The trial was designed to make a case for expanding the drug into patients with the gene mutation R117H, which accounts for 1,100 worldwide patients, according to ISI Group analyst Mark Schoenebaum. It’s already approved to treat those with a different gene mutation.
While Kalydeco CF patients 6 and older with the R117H mutation did not show a significant improvement in lung function, patients 18 and over with more advanced disease did. That positive data will be discussed with regulators early next year as a potential sNDA, the company said.

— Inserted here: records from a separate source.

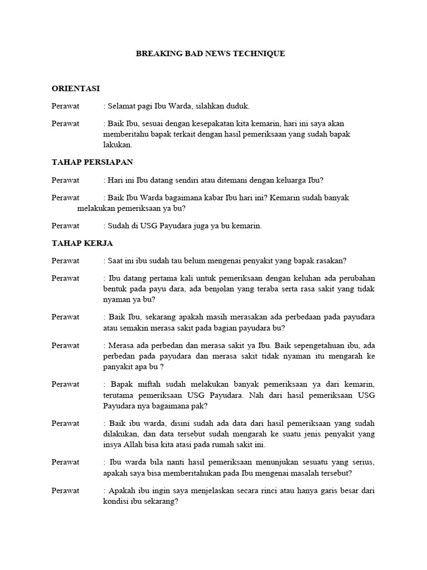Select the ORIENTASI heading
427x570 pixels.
coord(76,89)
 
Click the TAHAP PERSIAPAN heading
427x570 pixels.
coord(92,162)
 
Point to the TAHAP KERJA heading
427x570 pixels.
coord(82,243)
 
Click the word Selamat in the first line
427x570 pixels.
coord(122,106)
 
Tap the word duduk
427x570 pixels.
coord(239,106)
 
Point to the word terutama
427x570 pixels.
coord(118,395)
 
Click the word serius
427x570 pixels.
coord(363,463)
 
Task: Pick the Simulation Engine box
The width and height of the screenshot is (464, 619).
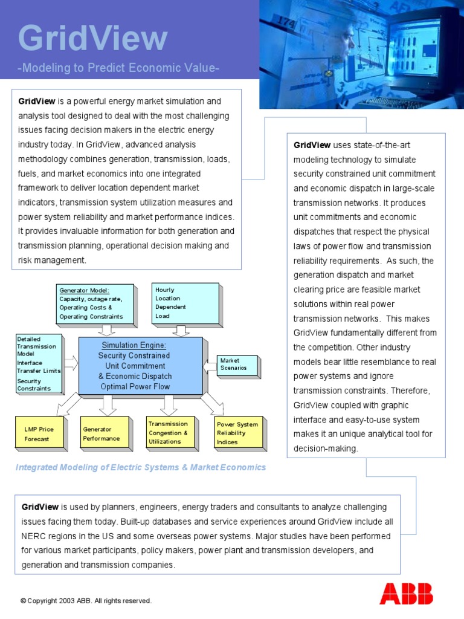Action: tap(141, 366)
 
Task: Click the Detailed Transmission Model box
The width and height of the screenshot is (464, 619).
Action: tap(39, 363)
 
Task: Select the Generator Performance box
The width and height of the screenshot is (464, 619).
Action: tap(104, 433)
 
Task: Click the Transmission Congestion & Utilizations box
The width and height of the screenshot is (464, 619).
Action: tap(170, 432)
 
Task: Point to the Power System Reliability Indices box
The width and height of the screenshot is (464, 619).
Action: tap(239, 433)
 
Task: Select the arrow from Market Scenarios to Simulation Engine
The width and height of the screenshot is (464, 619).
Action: tap(210, 365)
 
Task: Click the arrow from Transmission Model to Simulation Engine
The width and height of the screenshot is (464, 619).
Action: tap(71, 363)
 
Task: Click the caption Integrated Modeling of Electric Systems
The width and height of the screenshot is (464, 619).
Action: tap(140, 467)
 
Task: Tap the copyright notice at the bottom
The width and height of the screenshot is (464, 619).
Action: tap(86, 601)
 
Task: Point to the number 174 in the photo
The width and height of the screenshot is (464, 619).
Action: tap(286, 24)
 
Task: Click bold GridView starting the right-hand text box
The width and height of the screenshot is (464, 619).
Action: tap(312, 145)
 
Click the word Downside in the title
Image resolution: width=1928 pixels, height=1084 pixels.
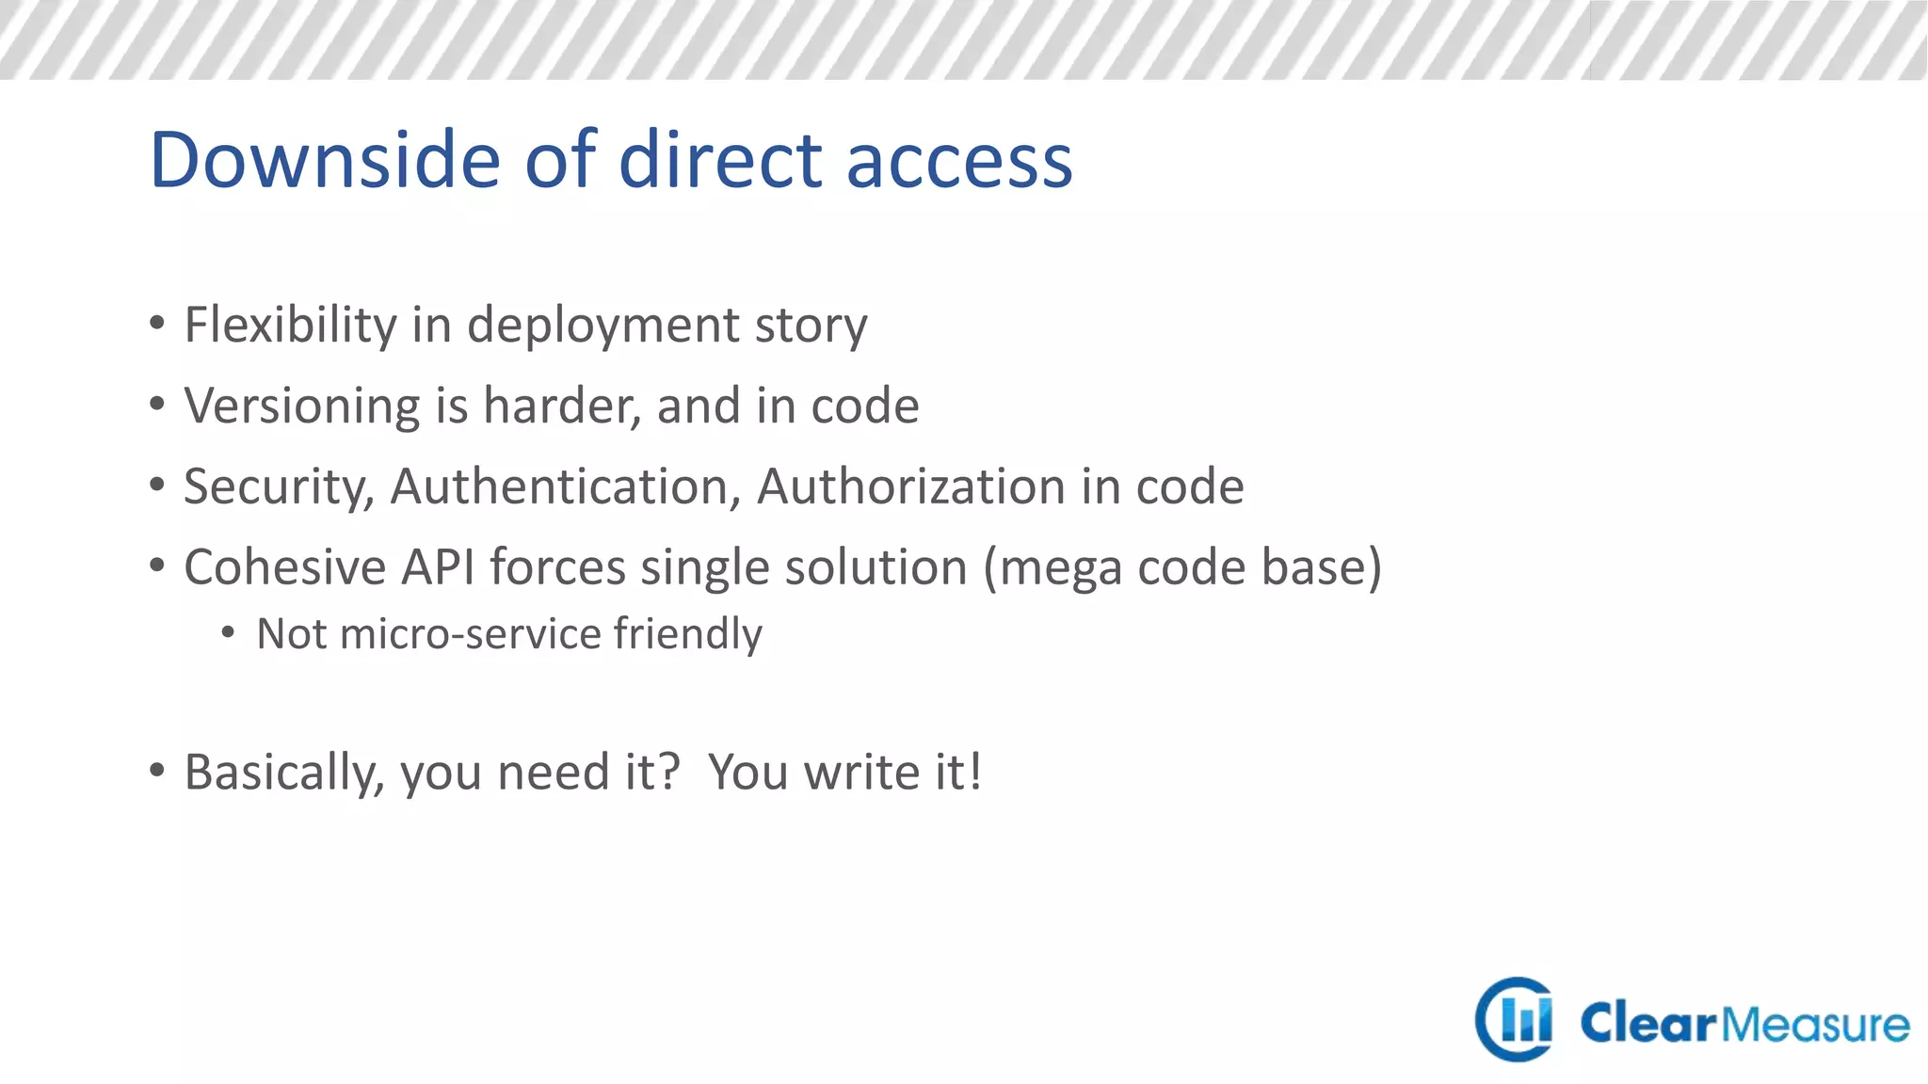[325, 160]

“While we are disappointed that the study in people with the R117H mutation did not meet its primary endpoint, we are encouraged by the significant improvements in lung function and other measures of CF observed in the subset of patients ages 18 and older who had established lung disease,” Robert Kauffman, MD, PhD, SVP and chief medical officer at Vertex, said in a statement. “We look forward to meeting with the FDA early next year to discuss these data with the goal of bringing ivacaftor to additional people with CF who may benefit from treatment.”
Other Phase III trials are testing Kalydeco in F508del mutations, which account for 66%-70% of worldwide CF patients, the analyst said. Results from these trials, called TRAFFIC and TRANSPORT, are expected to be released in 2014.